Model Serving provides the following options for serving endpoint creation:
- The Serving UI
- REST API
- MLflow Deployments SDK
For creating endpoints that serve generative AI models, see Create generative AI model serving endpoints.
Requirements
- Your workspace must be in a supported region.
- If you use custom libraries or libraries from a private mirror server with your model, see Use custom Python libraries with Model Serving before you create the model endpoint.
- For creating endpoints using the MLflow Deployments SDK, you must install the MLflow Deployment client. To install it, run:
import mlflow.deployments
client = mlflow.deployments.get_deploy_client("databricks")
Access control
To understand access control options for model serving endpoints for endpoint management, see Manage permissions on your model serving endpoint.

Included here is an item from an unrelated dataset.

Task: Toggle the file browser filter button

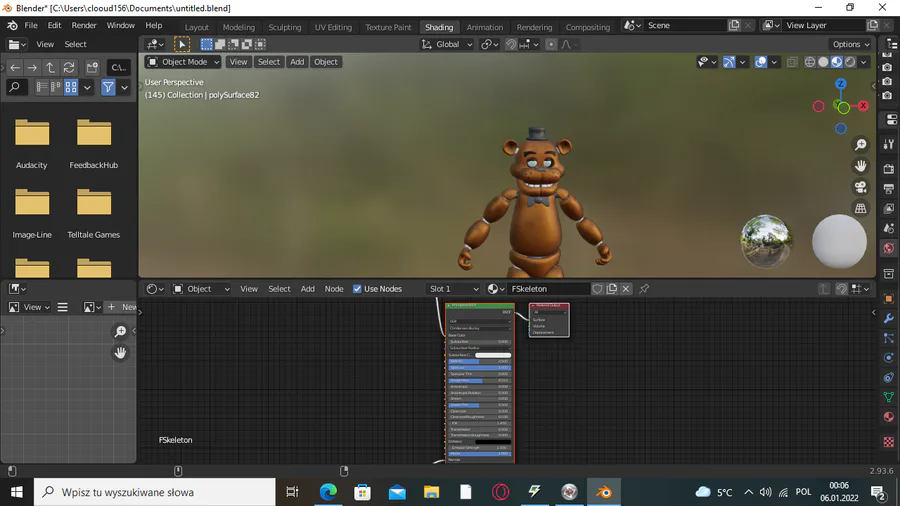Action: tap(108, 88)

You can also add environment variables to store credentials for model serving. See Configure access to resources from model serving endpoints
Create an endpoint
Serving UI
You can create an endpoint for model serving with the Serving UI.
Click Serving in the sidebar to display the Serving UI.
Click Create serving endpoint.
For models registered in the Workspace model registry or models in Unity Catalog:
In the Name field provide a name for your endpoint.
In the Served entities section
- Click into the Entity field to open the Select served entity form.
- Select the type of model you want to serve. The form dynamically updates based on your selection.
- Select which model and model version you want to serve.
- Select the percentage of traffic to route to your served model.
- Select what size compute to use. You can use CPU or GPU computes for your workloads. See GPU workload types for more information on available GPU computes.
- Select what size compute to use. You can use CPU or GPU computes for your workloads. See GPU workload types for more information on available GPU computes.
- Under Compute Scale-out, select the size of the compute scale out that corresponds with the number of requests this served model can process at the same time. This number should be roughly equal to QPS x model run time.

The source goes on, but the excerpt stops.